■ PROBLEM DETAILS: Gather each line of the rows below that contains the string "icon" and copy it out. Case counts.

■ SOURCE RECORDS:
———

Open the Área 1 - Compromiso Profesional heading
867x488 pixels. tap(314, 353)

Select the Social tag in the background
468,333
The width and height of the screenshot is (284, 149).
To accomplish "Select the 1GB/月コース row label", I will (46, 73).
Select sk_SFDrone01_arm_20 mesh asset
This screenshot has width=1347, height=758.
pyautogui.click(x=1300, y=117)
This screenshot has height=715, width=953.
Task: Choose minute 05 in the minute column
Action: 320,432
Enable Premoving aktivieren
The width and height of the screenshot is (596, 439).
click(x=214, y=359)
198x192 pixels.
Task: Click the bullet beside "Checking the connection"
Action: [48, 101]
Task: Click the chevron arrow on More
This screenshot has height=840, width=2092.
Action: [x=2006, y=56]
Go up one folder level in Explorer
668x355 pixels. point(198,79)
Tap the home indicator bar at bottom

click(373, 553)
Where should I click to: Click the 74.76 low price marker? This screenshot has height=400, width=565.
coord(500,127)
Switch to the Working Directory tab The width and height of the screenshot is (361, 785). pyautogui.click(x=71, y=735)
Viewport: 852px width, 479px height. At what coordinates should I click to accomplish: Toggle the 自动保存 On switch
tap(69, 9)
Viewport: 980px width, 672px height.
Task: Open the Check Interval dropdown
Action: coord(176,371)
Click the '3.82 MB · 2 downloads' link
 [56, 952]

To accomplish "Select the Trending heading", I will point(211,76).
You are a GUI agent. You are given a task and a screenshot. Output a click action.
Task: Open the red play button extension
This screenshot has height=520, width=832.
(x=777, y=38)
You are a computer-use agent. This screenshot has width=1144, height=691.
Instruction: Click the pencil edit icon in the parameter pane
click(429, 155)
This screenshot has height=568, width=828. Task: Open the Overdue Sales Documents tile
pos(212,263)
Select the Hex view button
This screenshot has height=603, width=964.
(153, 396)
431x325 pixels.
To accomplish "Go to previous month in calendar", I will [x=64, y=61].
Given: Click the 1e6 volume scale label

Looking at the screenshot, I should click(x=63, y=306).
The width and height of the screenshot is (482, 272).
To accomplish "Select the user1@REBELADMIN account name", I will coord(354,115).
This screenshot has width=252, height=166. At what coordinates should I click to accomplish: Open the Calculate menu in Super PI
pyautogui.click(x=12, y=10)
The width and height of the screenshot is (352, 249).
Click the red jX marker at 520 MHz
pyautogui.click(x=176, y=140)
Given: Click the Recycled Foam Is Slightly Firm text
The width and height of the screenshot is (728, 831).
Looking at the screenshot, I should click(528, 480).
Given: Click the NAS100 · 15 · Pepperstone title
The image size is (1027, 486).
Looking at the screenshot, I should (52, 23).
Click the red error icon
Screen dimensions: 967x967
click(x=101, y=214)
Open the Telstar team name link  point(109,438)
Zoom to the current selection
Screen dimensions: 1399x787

———

■ SOLUTION TO THIS TASK:
Instruction: Click the pencil edit icon in the parameter pane
Click the red error icon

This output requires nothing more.